そして生活習慣が顎関節症の原因とされている患者の場合、1番大切なのは本人が日常生活の中で無意識に行っている悪い習慣を自覚し、正す事です。
そうでなければ、歯科で噛み合わせ等の原因を治療して改善しても生活習慣によってまた発症してしまうことも考えられるからです。
そのため、これらの悪い習慣を自覚し意識する事は再発予防にも繋がります。

顎関節症の最も大きな原因のひとつである食いしばりは本人が認識している事が重要です。
食いしばりは筋肉の緊張により起こるので顔の筋肉の力を抜き、食事以外では口を閉じて歯を接触させない様にしましょう。

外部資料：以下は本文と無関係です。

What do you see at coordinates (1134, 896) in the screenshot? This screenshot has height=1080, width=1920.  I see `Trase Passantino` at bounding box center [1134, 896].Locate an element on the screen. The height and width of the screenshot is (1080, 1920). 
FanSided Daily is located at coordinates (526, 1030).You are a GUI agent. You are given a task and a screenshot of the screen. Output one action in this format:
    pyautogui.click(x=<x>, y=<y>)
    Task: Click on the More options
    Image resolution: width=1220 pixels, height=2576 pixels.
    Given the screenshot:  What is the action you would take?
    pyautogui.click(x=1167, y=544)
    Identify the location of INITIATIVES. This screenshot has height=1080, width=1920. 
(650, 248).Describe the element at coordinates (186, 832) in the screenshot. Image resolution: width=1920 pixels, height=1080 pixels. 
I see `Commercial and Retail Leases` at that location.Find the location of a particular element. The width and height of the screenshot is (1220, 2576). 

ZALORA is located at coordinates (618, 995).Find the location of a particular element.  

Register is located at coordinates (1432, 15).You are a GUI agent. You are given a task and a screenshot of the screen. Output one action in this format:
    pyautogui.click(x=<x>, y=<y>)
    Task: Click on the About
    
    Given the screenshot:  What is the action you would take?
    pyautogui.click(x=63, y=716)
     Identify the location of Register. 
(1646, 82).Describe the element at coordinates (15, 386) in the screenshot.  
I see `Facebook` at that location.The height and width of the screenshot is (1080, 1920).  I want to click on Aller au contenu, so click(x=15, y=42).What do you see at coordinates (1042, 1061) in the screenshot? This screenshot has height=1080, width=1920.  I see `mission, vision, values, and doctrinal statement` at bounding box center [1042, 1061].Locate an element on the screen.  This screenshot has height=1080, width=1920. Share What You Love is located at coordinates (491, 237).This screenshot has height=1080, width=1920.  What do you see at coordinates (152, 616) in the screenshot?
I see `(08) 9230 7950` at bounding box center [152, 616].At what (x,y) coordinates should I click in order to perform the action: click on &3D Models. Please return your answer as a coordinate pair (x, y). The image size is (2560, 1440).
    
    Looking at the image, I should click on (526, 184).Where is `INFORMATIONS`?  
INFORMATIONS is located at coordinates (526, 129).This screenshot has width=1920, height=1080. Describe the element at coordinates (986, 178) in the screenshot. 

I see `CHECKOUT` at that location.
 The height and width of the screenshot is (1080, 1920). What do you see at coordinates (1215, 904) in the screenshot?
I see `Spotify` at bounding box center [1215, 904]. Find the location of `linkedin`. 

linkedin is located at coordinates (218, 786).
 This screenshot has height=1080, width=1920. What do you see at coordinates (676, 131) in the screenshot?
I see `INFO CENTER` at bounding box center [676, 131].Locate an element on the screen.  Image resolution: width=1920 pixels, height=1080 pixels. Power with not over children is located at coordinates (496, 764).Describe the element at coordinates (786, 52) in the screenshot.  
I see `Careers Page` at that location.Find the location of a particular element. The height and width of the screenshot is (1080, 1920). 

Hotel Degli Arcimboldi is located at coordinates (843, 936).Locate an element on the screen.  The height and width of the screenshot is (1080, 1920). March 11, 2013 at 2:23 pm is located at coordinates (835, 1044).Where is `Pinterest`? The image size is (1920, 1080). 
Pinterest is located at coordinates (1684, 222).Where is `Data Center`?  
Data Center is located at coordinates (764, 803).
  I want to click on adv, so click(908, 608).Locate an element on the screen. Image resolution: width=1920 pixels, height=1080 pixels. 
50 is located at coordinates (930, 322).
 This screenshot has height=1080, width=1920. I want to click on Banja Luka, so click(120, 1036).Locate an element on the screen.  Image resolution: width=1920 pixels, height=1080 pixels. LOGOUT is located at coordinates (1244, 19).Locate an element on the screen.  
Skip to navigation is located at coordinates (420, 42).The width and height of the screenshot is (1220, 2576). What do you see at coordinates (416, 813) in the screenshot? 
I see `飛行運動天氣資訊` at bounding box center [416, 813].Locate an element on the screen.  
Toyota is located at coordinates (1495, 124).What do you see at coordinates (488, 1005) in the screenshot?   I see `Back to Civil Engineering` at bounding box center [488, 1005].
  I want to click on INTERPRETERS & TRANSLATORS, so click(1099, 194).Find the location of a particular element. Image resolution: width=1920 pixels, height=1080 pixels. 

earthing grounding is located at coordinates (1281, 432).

良い姿勢を心掛ける為には1日30分程度、正しい姿勢でのウォーキングは大事です。
継続する事で筋力や基礎体力がつきます。
他にも同じ姿勢を長時間し続けない事も良い姿勢を保つ方法のひとつです。
疲れた時はストレッチなどで筋肉をほぐしてあげましょう。

歯を食いしばる運動などは顎に過度の負担を掛けてしまいます。
顎関節症が改善するまでは控えましょう。
顎に負担を掛けないために、頬杖や偏咀嚼も控えましょう。
偏咀嚼は片方だけに負担を掛ける事が原因なので食べ物を噛む時は意識して左右両側の歯で噛む様にし、頬杖も意識してつかない様にする事を心掛けましょう。

まとめ

顎関節症は何か特別な原因があって起こるものと認識していた方は多いのではないでしょうか。しかし、実は日常生活の癖や習慣で誰にでも起こり得ることなのです。

軽症のうちに適切な処置を行えば、顎関節症は自然治癒することもあります。
しかし、発生要因が日常のご自身の習慣によるものである場合、再発のリスクもあります。

生活習慣との関係性を知る事は顎関節症の予防につながり、治療中の方には改善の糸口となり得ます。